Recent studies reported in the NYTimes conclude that the current paradigm for a healthy lifestyle in in complete ~ i.e., if you eat nutritious foods and exercise regularly, you will avoid joining the epidemic of overweight and obese people in America. There is an additional component which affects our caloric balance ~ sitting. How many hours per day each of us sits (whether at work or at home), and the amount of movement we unconsciously perform while in repose, play a significant role in whether or not the diet/exercise balance results in having a toned body, not to mention a role in how many years we may add or subtract from our lifespan.

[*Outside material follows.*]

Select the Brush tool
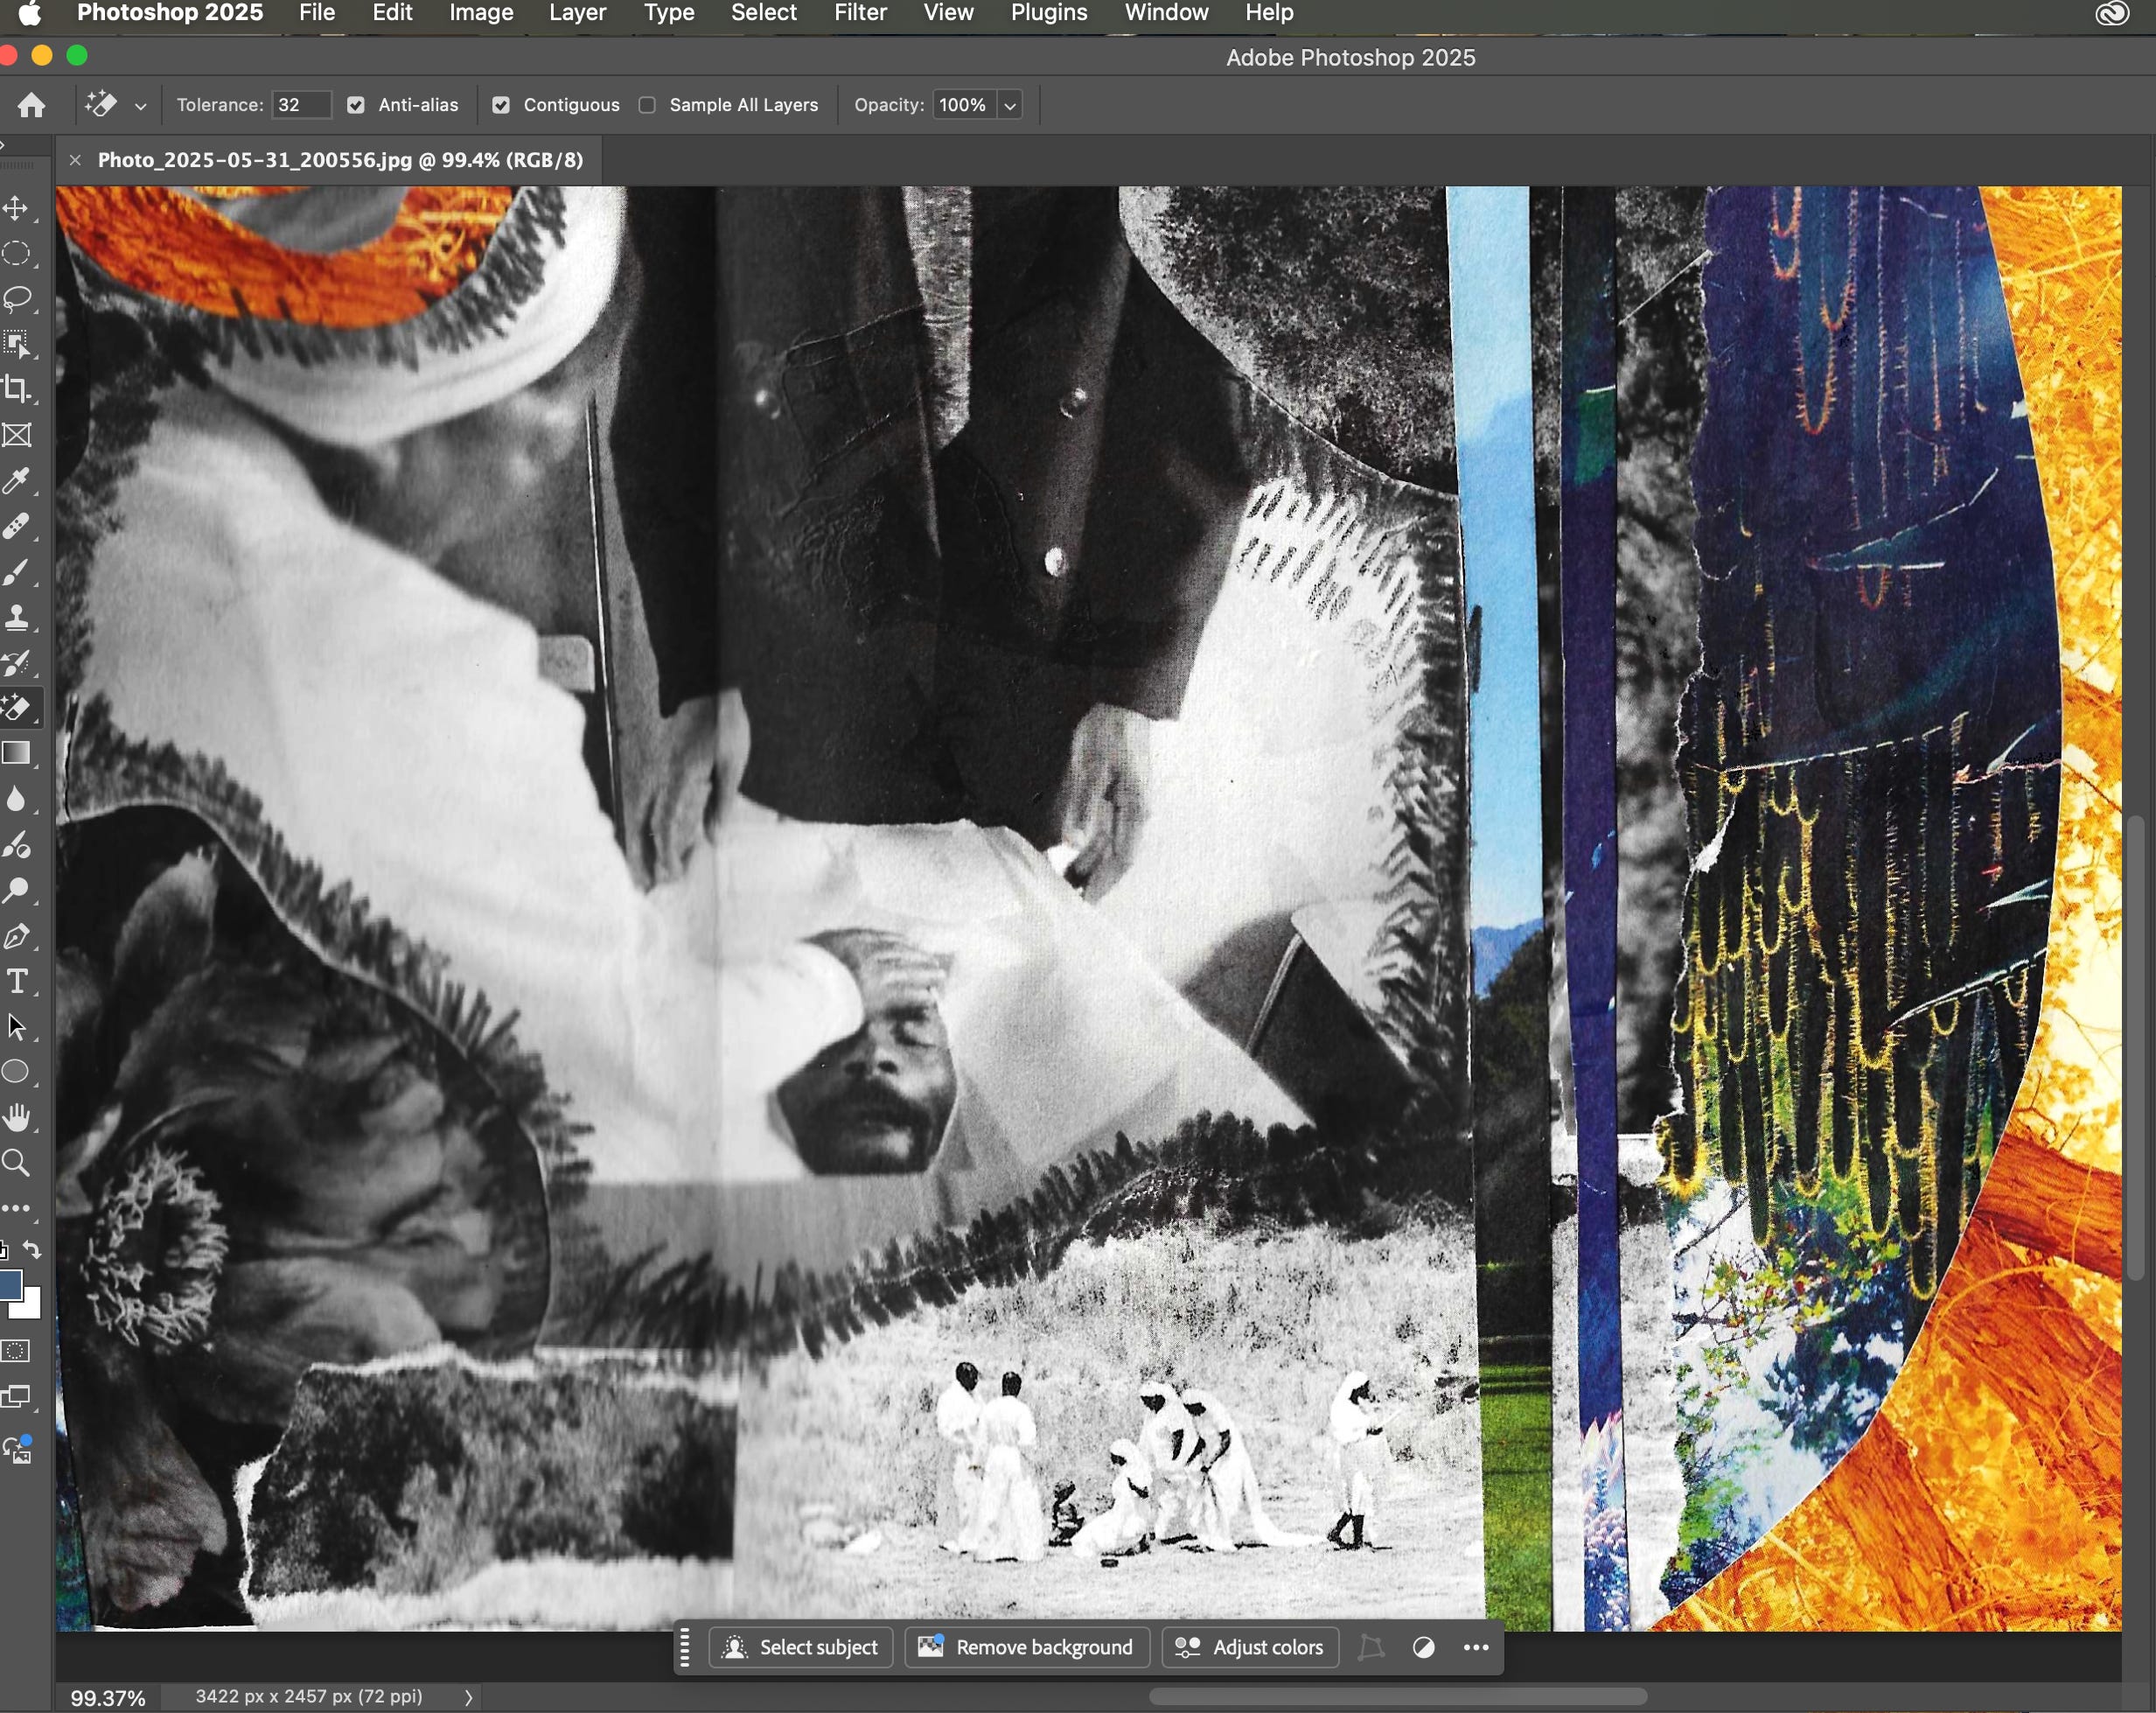This screenshot has width=2156, height=1713. point(16,572)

Curious, but it makes sense. A series of rigorously-controlled studies at the Mayo Clinic examined the question "Why do some people who consume the same amount of food as others gain more weight?" For reasons metabolic or neurological, the answer appears to be that those who don't gain weight are simply moving around more (apart from formal exercise). They spent less time sitting. Here's how one of the researchers described it ~ "This is your body on chairs: electrical activity in the muscles drops .... leading to a cascade of harmful metabolic effects. Your calorie-burning rate immediately plunges to about one per minute, a third of what it would be if you got up and walked. Insulin effectiveness drops within a single day, and the risk of developing Type 2 diabetes rises. So does the risk of becoming obese. The enzymes responsible for breaking down lipids and triglycerides plunge, which in turn causes the levels of good (HDL) cholesterol to fall.
" .... Sitting, it would seem, is an independent pathology. Being sedentary for nine hours a day at the office is bad for your health whether you go home and watch television afterward or hit the gym. It is bad whether you are morbidly obese or marathon-runner thin. Excessive sitting is a lethal activity" .... The death rate among sedentary men may rise as much as 20 percent. The death rate among sedentary women may rise as much as 40 percent.
"The good news is that inactivity's perils can be countered .... [researchers James Levine is] exploring ways for people to redesign their environments so they encourage more movement .... His is a war against inertia itself, which he believes sickens more than just our body. 'Go into cubeland in a tightly controlled corporate environment and you immediately sense that there is a malaise about being tied behind a computer screen seated all day. The soul of the nation is sapped, and now it's time for the soul of the nation to rise."
Now if you'll excuse me, I need to go do some stretches and take a walk. Rise and shine.